One of the main highlight of the Apache Storm is that it is a fault-tolerant, fast with no “Single Point of Failure” (SPOF) distributed application. We can install Apache Storm in as many systems as needed to increase the capacity of the application.
Let’s have a look at how the Apache Storm cluster is designed and its internal architecture. The following diagram depicts the cluster design.
Apache Storm has two type of nodes, Nimbus (master node) and Supervisor (worker node). Nimbus is the central component of Apache Storm. The main job of Nimbus is to run the Storm topology. Nimbus analyzes the topology and gathers the task to be executed. Then, it will distributes the task to an available supervisor.
A supervisor will have one or more worker process. Supervisor will delegate the tasks to worker processes. Worker process will spawn as many executors as needed and run the task. Apache Storm uses an internal distributed messaging system for the communication between nimbus and supervisors.
Components | Description |
---|---|
Nimbus | Nimbus is a master node of Storm cluster. All other nodes in the cluster are called as worker nodes. Master node is responsible for distributing data among all the worker nodes, assign tasks to worker nodes and monitoring failures. |
Supervisor | The nodes that follow instructions given by the nimbus are called as Supervisors. A supervisor has multiple worker processes and it governs worker processes to complete the tasks assigned by the nimbus. |
Worker process | A worker process will execute tasks related to a specific topology. A worker process will not run a task by itself, instead it creates executors and asks them to perform a particular task. A worker process will have multiple executors. |
Executor | An executor is nothing but a single thread spawn by a worker process. An executor runs one or more tasks but only for a specific spout or bolt. |
Task | A task performs actual data processing. So, it is either a spout or a bolt. |
ZooKeeper framework |
Apache ZooKeeper is a service used by a cluster (group of nodes) to coordinate between themselves and maintaining shared data with robust synchronization techniques. Nimbus is stateless, so it depends on ZooKeeper to monitor the working node status. ZooKeeper helps the supervisor to interact with the nimbus. It is responsible to maintain the state of nimbus and supervisor. |
Storm is stateless in nature. Even though stateless nature has its own disadvantages, it actually helps Storm to process real-time data in the best possible and quickest way.

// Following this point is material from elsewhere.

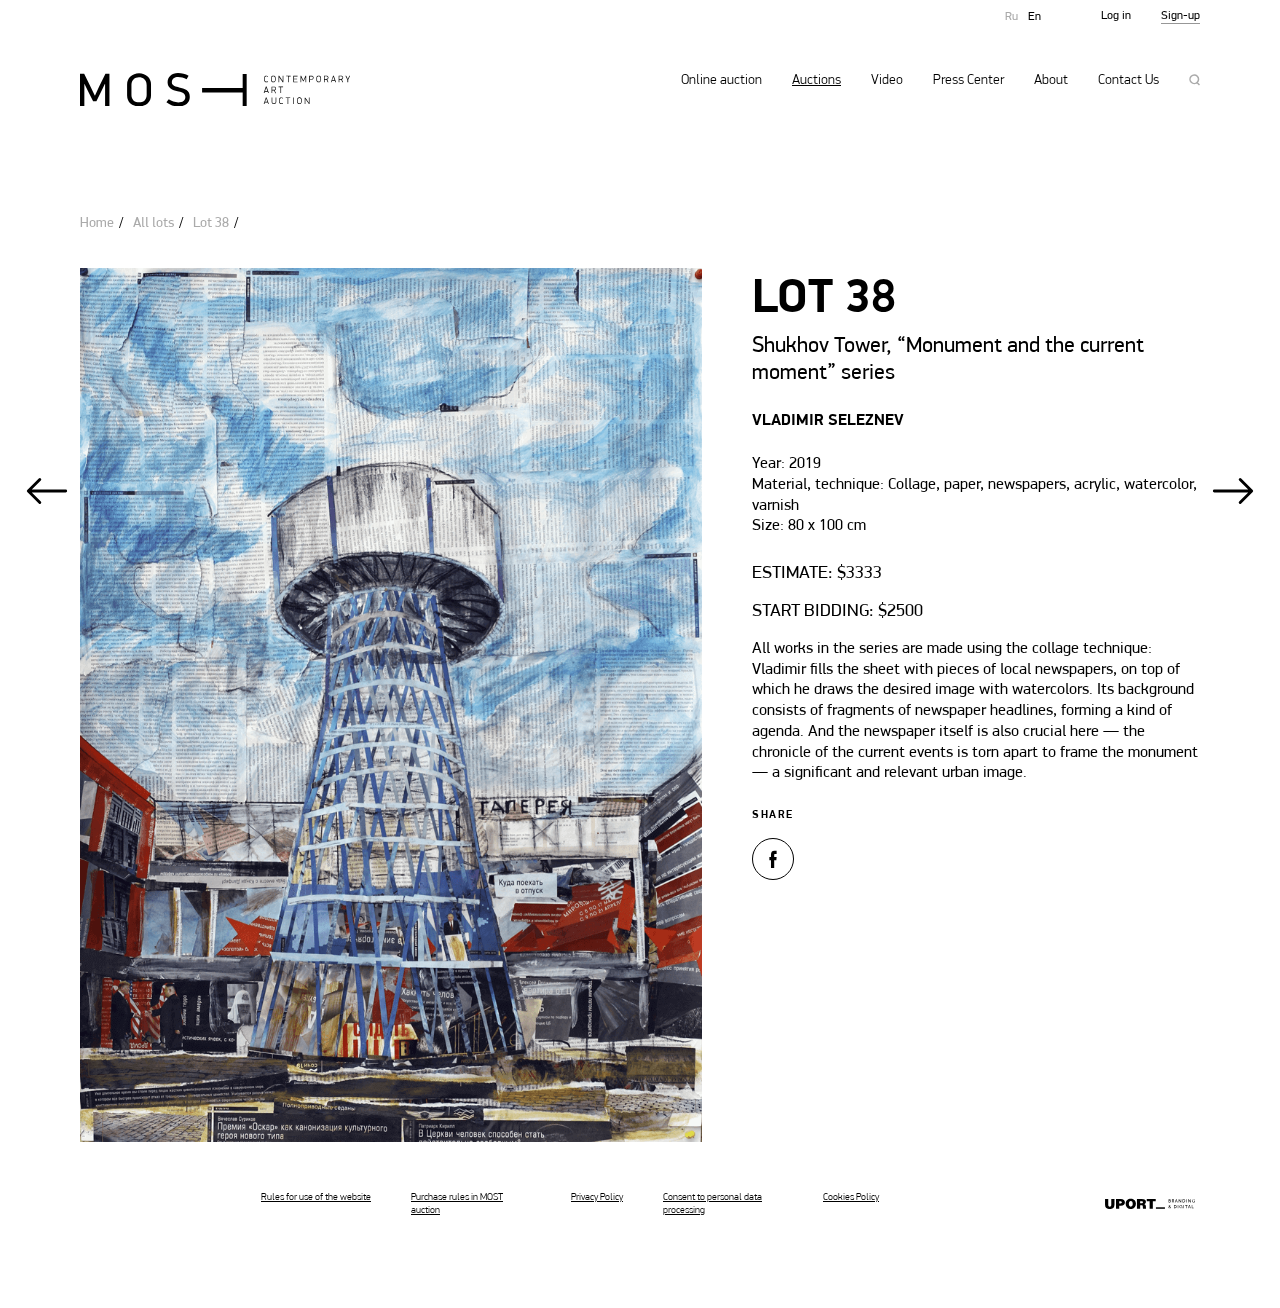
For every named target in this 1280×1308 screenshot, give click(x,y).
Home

Storm is not entirely stateless though. It stores its state in Apache ZooKeeper. Since the state is available in Apache ZooKeeper, a failed nimbus can be restarted and made to work from where it left. Usually, service monitoring tools like monit will monitor Nimbus and restart it if there is any failure.

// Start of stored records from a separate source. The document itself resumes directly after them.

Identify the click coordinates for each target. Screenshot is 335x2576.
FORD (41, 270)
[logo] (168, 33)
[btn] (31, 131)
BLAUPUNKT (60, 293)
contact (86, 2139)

Apache Storm also have an advanced topology called Trident Topology with state maintenance and it also provides a high-level API like Pig. We will discuss all these features in the coming chapters.
译文:Apache storm主要亮点之一,它是一种容错、处理快速且没有“单点故障”(SPOF)的分布式应用程序。
我们可以根据需要安装Apache storm系统来增加应用程序的能力。
让我们看看Apache storm的集群设计和内部结构。
下图描述了集群的设计:
Apache Storm有两种类型的节点,nimbus(master node主节点)和supervisor(worker node工作节点)。
Nimbus是Apache storm的中心组成部分。
Nimbus的主要工作是运行topology。
Nimbus分析topology并且收集需要执行的任务。
然后,它将把任务分配给一个可用的supervisor。
一个supervisor有一个或多个工作进程。
Supervisor委派任务给工作进程。
工作进程会根据需要产生适量的executors去执行任务。
nimbus和supervisor之间使用Apache storm一个内部的分布式信息系统来相互沟通,传递信息。
Storm本身在本质上是无状态的。
即使无状态有缺点,实际上却是有助于storm快速高效的处理流数据。
Storm通过apache zookeeper存储其状态。
既然apache zookeeper可以保存storm集群的状态,那么失败的nimbus就可以在它停止运行的节点上重新启动。
通常,服务监控工具monit将监控nimbus,并在其失败的时候重新启动它。
Apache storm也有一个先进的topology维护状态,称为Trident Topology ,它还提供了一个像Pig那样的高水平的API。
在接下来的章节中我们将讨论这些特性。